In any case, after a while I was glad because I could dance myself away without a concern about being with someone, besides it was obvious that these guys where on the prowl, not to say I was not, but that the focus of my night was to dance first and to connect second, and not the other way around.

Again, I danced alone, in a circle, with girls, with guys. I had imagined the dance floor very differently, sort of a place where you went to dance after you had asked a lady to go with you. Perhaps I'm too old or too naive, what I noticed this time is that your first responsibility is having fun with yourself and if you can do that you will have fun with other people.

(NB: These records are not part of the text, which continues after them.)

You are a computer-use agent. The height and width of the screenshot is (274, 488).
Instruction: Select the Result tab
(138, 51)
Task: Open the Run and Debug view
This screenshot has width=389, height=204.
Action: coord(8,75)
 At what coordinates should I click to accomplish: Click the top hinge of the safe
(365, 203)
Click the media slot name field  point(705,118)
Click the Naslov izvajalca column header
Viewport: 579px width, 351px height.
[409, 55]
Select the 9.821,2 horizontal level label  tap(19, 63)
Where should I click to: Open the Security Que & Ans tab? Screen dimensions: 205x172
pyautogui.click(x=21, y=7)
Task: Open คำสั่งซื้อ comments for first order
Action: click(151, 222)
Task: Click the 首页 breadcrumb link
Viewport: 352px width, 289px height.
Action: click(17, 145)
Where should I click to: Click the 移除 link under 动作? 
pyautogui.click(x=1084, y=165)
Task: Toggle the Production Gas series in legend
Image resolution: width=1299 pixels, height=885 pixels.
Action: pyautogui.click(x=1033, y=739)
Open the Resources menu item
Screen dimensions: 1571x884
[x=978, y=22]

A missed opportunity: I was dancing alone when a group of very hot girls and a single guy stood up to dance. I danced with them. A very hot girl was eyeing me, I thought she was way above my league. After a while of flirting and me not approaching, she sat down. When she left, she glared at me and I understood I had missed an invitation from a beautiful hostess, but I quickly shrugged it off without regret, in my view of things I'm learning the ropes of this game, I am already pushing my comfort zone and seeing this open new doors which I have not explored is exciting already. I don't have to walk through the door just yet.

I danced away all the night, along with people with whom I exchanged not one word but many dance moves and eye glances. At 3am as the club was emptying I went to the streets and made my way back home, satisfied that again I had enjoyed a night out dancing.